Carbide nanocrystals have many unique properties, such as high chemical stability and biocompatibility, different from conventional nanocrystals. However, controllable fabrication of carbide nanocrystals is still a great challenge. Our aim is to develop a new method that can controllably fabricate ultrafine carbide nanocrystals with sizes < 10 nm, and study their optoelectronic properties and explore their applications in bioimaging, optoelectronic devices and catalysis. Using organic liquids as carbon precursors, carbide reactions are intentionally introduced into the extremely high temperature and high pressure conditions induced by laser ablation to generate carbide nanocrystals. The nanosecond duration of the laser pulses determines the millisecond growth time of the carbide nanocrystals, beneficial to prepare ultrafine nanocrystals. Through adopting organic liquids with different capabilities to supply carbon atoms and adjusting the laser parameters, we can achieve controllable fabrication of carbide nanocrystals, even yield carbide nanocrystals with complex structures, such as hollow, ring, and core-shell structures. Controllable doping will also be investigated as another tool to manipulate the properties of the carbide nanocrystals. The relationship between the structure of the carbide nanocrystals and their optoelectronic properties will be built based on first principle studies in conjunction with experimental results. The relationship will enable us to rationally design carbide nanocrystals oriented for applications in bioimaging, optoelectronic devices and catalytic fields.

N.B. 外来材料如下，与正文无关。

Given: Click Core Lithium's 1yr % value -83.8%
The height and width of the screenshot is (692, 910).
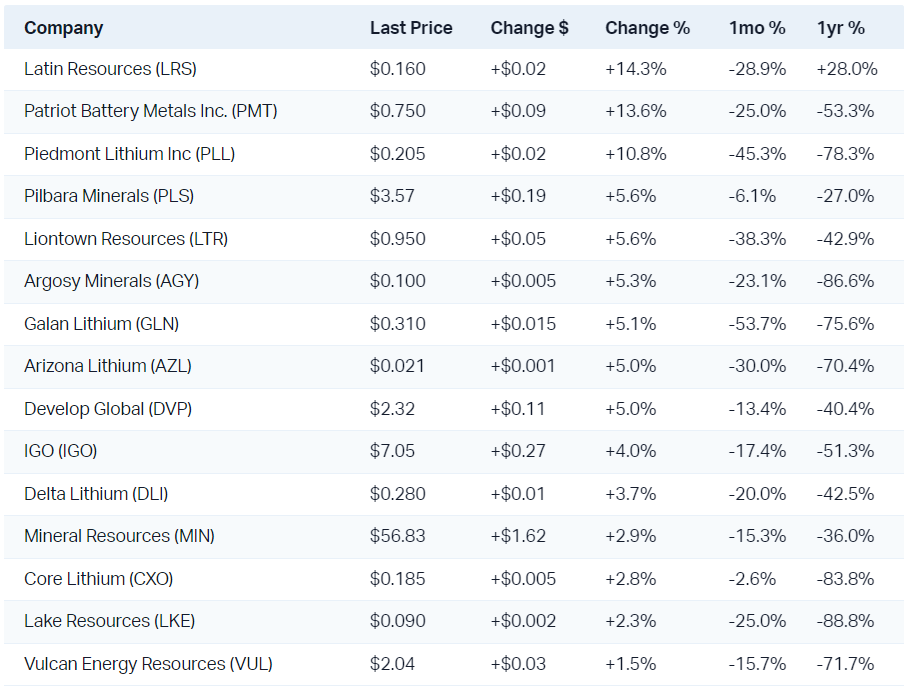Looking at the screenshot, I should click(845, 579).
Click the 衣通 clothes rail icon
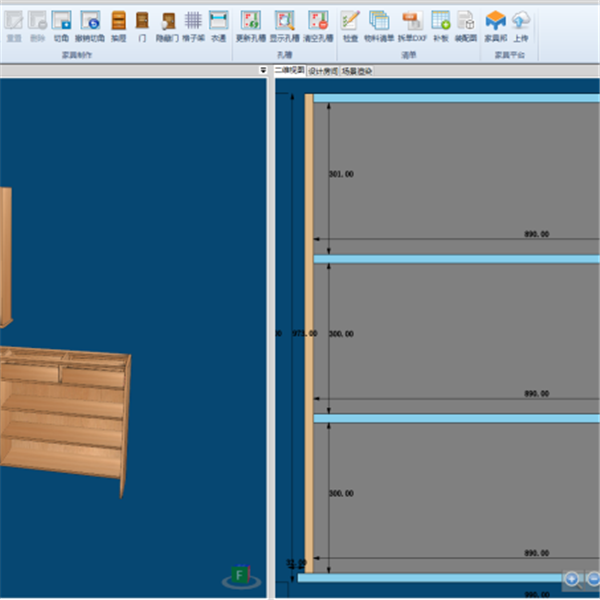The image size is (600, 600). pos(218,24)
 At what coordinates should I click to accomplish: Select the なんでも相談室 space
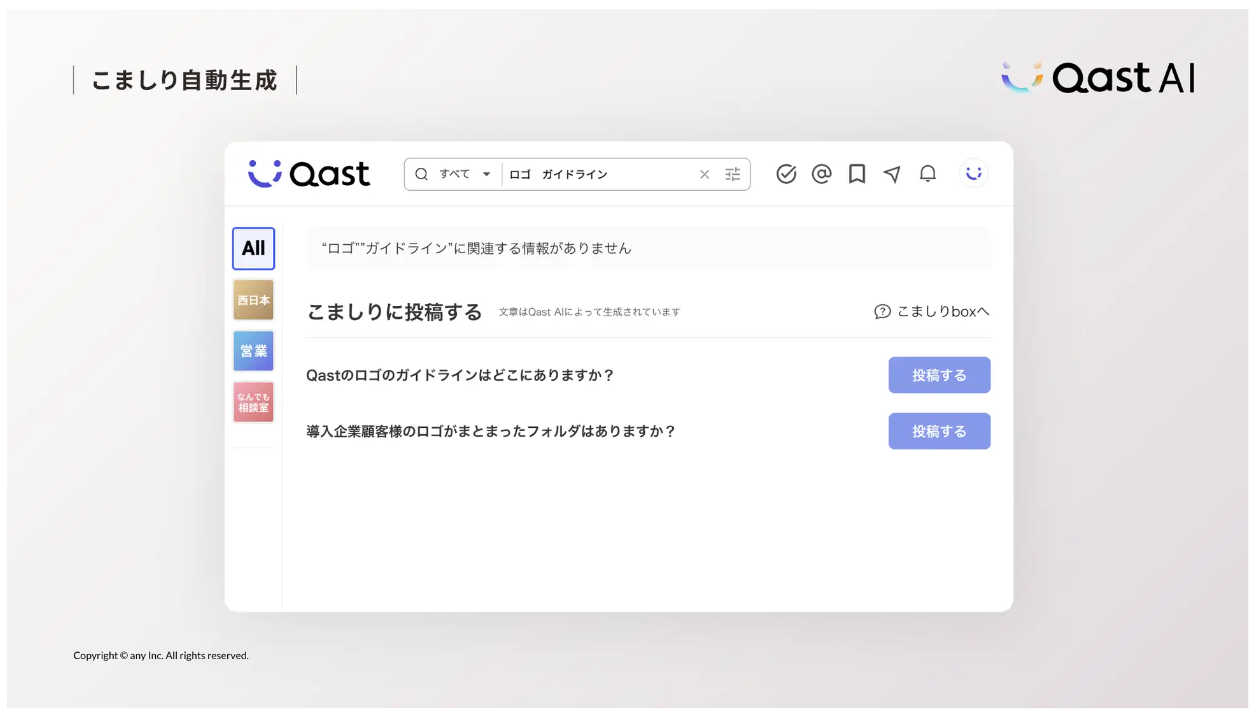point(253,401)
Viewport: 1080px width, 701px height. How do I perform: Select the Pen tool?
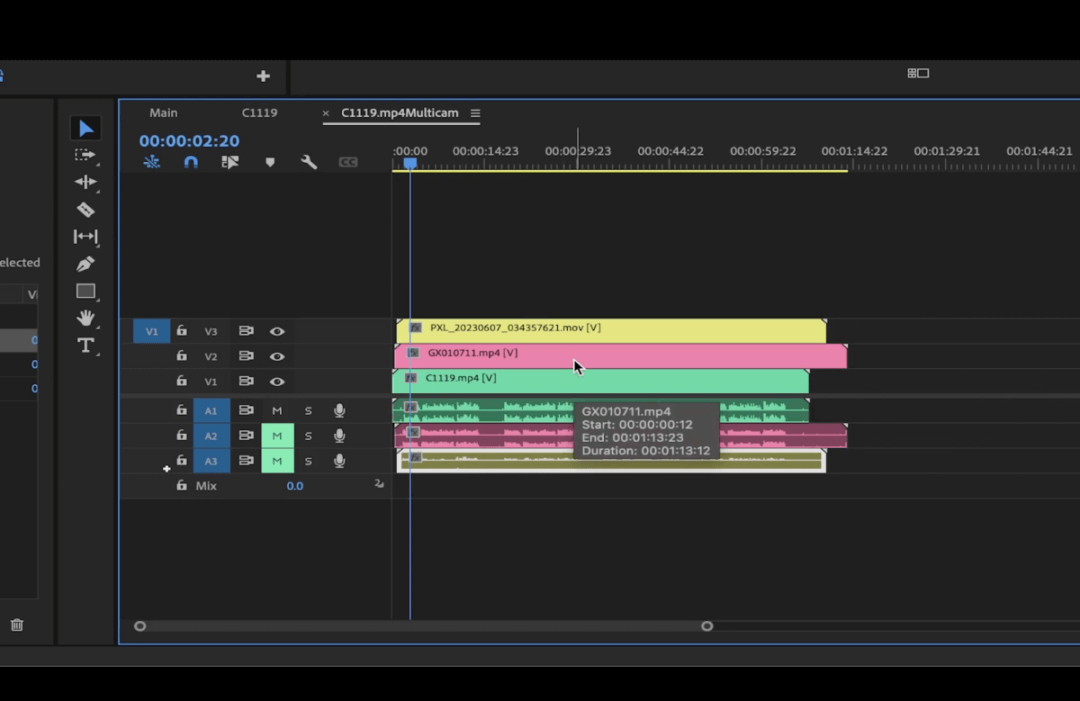[85, 264]
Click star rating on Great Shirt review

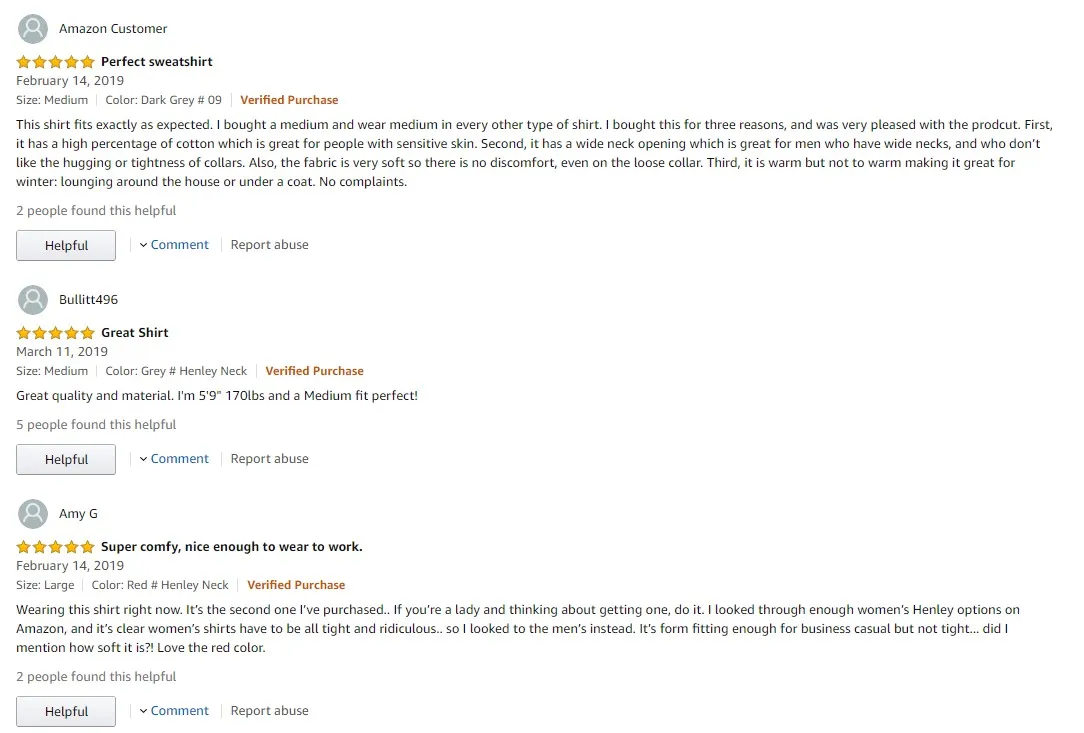coord(55,333)
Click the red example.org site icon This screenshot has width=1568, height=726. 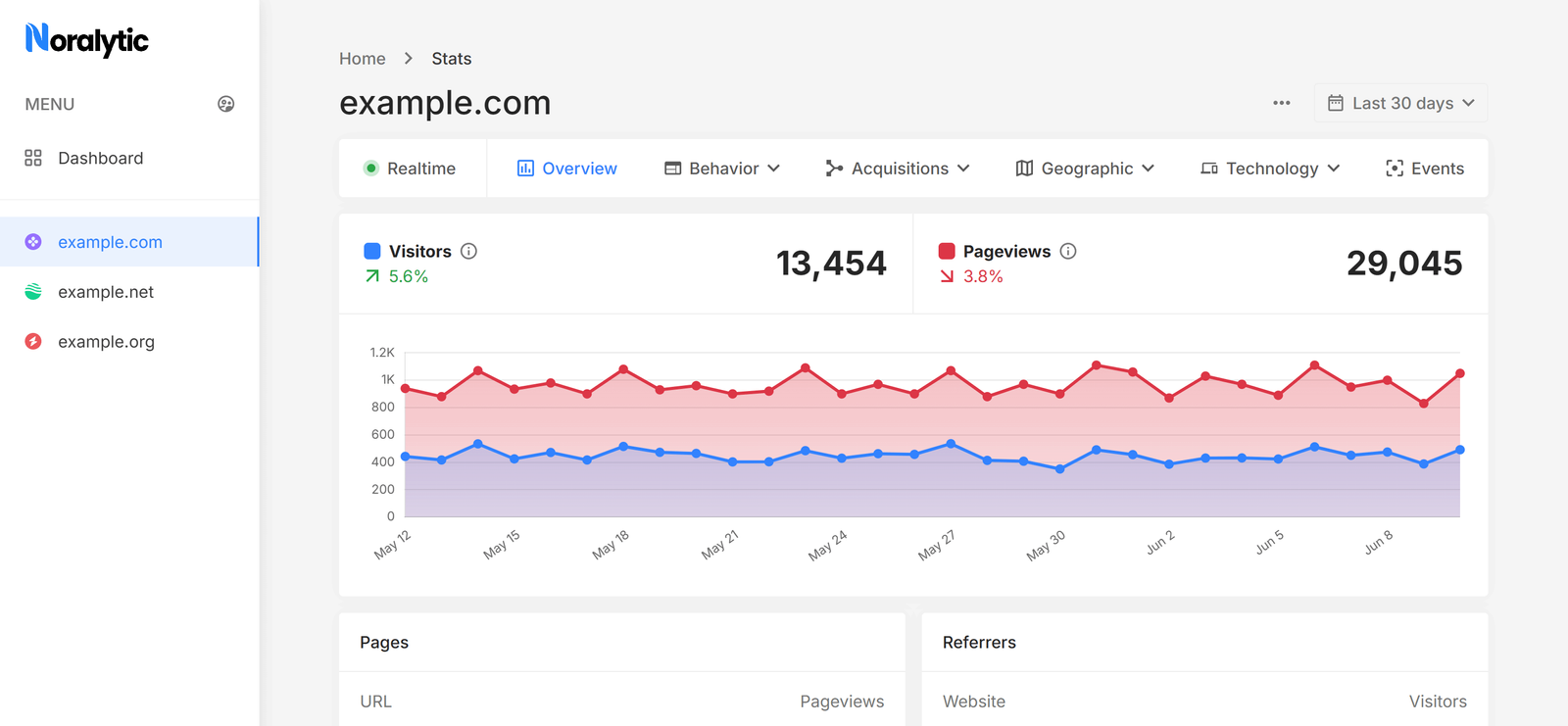coord(33,342)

碳化物纳米晶具有不同于常规纳米晶的诸多优点，特别是化学惰性和生物兼容性；然而，碳化物超细纳米晶的可控合成仍然是一个重大难题。本项目的核心内容是开发可控制备 < 10 nm超细碳化物纳米晶的方法、研究其光电特性及在生物医学成像、光电器件和催化等领域的应用。合成方法是通过利用有机溶剂作为碳源，在激光烧蚀产生的超高温、超高压的极端环境下引入可控的碳化反应，制备碳化物纳米晶。纳米级别的激光脉冲宽度决定纳米晶的生长时间在毫秒水平，是制备碳化物超细纳米晶最理想的方法。通过选择具有不同供给碳能力的溶剂和不同波长、脉冲宽度的激光实现对纳米晶结构控制，达到可控合成的目标，甚至有望获得复杂结构（如空心、圆环、核壳等）纳米晶。探索对超细纳米晶的可控掺杂，为性能的调控提供一个新的强有力工具。通过第一性原理模拟结合实验验证，建立纳米晶结构与光电性能的关联，实现面向生物医学成像、光电器件和催化等领域的应用的按需构筑。

碳化物等纳米晶在诸多领域具有广泛的应用前景。在本项目的支持下，着重研究了采用激光辅助液相合成纳米晶的方法、所合成的纳米晶光学特性及作为润滑油添加剂和在光电、传感等领域的应用前景。重要的科研成果和关键数据包括：1）采用激光辐照液体中的无规则形状颗粒，能够大批量制备球形亚微米颗粒，该技术有望发展成为球形亚微米颗粒的宏量制备技术。初步探索了硫化钼 球形亚微米颗粒作为润滑油添加剂的应用，大幅提高了润滑液的品质。2）发展了室温制备羧卤铅矿包裹钙钛矿纳米晶的技术，能够获得具有特定形状的微米发光颗粒，颗粒的整体和局部发光性能能够准备控制，在光电显示等领域具有潜在应用前景。3）通过液相合成的金属有机框架包裹金颗粒作为表面增强拉曼散射衬底，制备了具有高灵敏性和强定量检测的传感器件，在痕量检测领域具有重要应用。围绕上述研究内容，项目负责人作为（共同）通讯作者在SCI期刊上共发表论文12篇，其中影响因子(IF)大于10的有5篇，JCR一区论文有10篇，具体包括Nano Letters (2020，20, 2316；IF 11.24;一区)，Nano Letters (2020，20, 7304)，Green Chemistry (2020，22，3608；IF 9.48；一区)，Advanced Science (2020，7,1903143；IF15.84；一区)， Science Advances (2019, 5, eaax0380; IF 13.12；一区)，Journal of Physical Chemistry Letters (2019, 10, 6484;IF 6.71;一区)，Advanced Materials (2018,1805686;IF 27.4;一区)， Journal of Materials Chemistry C (2018, 6, 12484;IF 7.06；一区)， ACS Applied Materials & Interfaces (2018, 10, 40180;IF 8.76;一区)，ACS Sensors (2018, 3, 2343; IF 7.33; 一区)，Nanotechnology (2018, 29, 414001/265704;IF 3.55；二区)。该项目为纳米晶的液相合成及应用的后续研究奠定了基础。